The governor has appointed Washburn coal executive Wade Boeshans, citing a constitutional provision that “The governor may fill a vacancy in any office by appointment if no other method is provided by this constitution or by law.”
District 8 Republicans' Executive Committee on Wednesday night appointed longtime Rep. Jeff Delzer, R-Washburn, to the seat. House Majority Leader Chet Pollert, R-Carrington, supported the move, a process the district party began before Burgum filed his lawsuit asking the Supreme Court to allow his appointment.

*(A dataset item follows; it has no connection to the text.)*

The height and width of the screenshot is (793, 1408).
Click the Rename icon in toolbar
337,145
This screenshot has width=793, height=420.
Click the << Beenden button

Andahl and Dave Nehring, of Bismarck, defeated Delzer in the June primary to move on to the general election. The governor has clashed over budget issues with Delzer, who chairs the powerful House Appropriations Committee. Burgum, a wealthy, former software executive, gave more than $1.8 million of his own money to a political group run by former advisers that successfully targeted Delzer's seat.
North Dakota's Democratic-NPL Party says the seat won by Andahl should go to Kathrin Volochenko, of Mercer, the third-place vote-getter who won 11% of the vote in the general election as a Democratic-NPL District 8 House nominee.
Burgum filed the lawsuit last week, weeks after Attorney General Wayne Stenehjem issued an opinion that Andahl's death, if he were elected, would create a vacancy that the District 8 GOP could fill by appointment.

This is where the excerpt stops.